Salience Assignment for Multiple-Instance Data and Its Application to Crop Yield Prediction
- Created on Monday, 01 November 2010
Automated mapping of crops saves on survey time and improves map accuracy.
An algorithm was developed to generate crop yield predictions from orbital remote sensing observations, by analyzing thousands of pixels per county and the associated historical crop yield data for those counties. The algorithm determines which pixels contain which crop. Since each known yield value is associated with thousands of individual pixels, this is a “multiple instance” learning problem.
Because individual crop growth is related to the resulting yield, this relationship has been leveraged to identify pixels that are individually related to corn, wheat, cotton, and soybean yield. Those that have the strongest relationship to a given crop’s yield values are most likely to contain fields with that crop. Remote sensing time series data (a new observation every 8 days) was examined for each pixel, which contains information for that pixel’s growth curve, peak greenness, and other relevant features.
An alternating-projection (AP) technique was used to first estimate the “salience” of each pixel, with respect to the given target (crop yield), and then those estimates were used to build aregression model that relates input data (remote sensing observations) to the target. This is achieved by constructing an exemplar for each crop in each county that is a weighted average of all the pixels within the county; the pixels are weighted according to the salience values. The new regression model estimate then informs the next estimate of the salience values. By iterating between these two steps, the algorithm converges to a stable estimate of both the salience of each pixel and the regression model. The salience values indicate which pixels are most relevant to each crop under consideration.

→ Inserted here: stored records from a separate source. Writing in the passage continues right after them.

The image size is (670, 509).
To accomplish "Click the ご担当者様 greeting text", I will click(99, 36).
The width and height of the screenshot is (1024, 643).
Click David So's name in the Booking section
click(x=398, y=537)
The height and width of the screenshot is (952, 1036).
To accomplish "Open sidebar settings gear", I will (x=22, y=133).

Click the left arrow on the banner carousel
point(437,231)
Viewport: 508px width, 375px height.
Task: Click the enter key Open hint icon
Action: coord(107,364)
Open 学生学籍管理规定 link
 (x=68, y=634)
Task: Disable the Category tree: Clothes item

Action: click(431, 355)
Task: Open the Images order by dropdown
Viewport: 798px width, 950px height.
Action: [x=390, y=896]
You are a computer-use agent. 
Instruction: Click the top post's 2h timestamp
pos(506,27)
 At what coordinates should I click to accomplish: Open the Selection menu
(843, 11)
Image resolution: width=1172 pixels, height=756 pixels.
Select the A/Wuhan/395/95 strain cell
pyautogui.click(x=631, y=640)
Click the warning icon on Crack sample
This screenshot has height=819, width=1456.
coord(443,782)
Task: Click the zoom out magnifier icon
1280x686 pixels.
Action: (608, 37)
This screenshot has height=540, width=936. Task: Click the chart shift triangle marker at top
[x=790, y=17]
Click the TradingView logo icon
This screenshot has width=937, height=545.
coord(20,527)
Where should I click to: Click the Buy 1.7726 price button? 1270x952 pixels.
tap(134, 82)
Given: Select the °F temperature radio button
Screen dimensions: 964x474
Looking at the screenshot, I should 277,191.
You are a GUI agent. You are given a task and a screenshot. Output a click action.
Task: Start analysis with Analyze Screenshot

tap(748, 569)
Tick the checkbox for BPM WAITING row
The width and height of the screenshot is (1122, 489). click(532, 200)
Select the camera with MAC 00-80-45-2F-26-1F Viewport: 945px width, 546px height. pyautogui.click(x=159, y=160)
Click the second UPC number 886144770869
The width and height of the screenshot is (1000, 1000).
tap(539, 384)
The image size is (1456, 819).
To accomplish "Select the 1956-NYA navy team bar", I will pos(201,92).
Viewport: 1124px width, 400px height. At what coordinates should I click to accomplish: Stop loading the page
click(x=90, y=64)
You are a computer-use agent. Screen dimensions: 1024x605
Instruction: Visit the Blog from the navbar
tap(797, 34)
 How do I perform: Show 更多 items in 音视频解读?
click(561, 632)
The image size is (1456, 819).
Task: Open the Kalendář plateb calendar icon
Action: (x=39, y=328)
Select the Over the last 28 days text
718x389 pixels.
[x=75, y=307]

This approach produces better estimates than an existing “primary instance” (PI) approach does. The PI approach assumes that each county contains a single canonical pixel for each crop (corn, cotton, soybean, etc.) and that the rest of the pixels in that county are noisy observations of the true one.
This work could ultimately provide automated mapping of crops that are being grown, which could save agencies such as the U.S. Department of Agriculture a significant amount of money that is currently devoted to surveying fields to produce summaries of how much of each crop is being grown. Reliable early estimates of the likely volume of production can significantly affect crop prices throughout the season.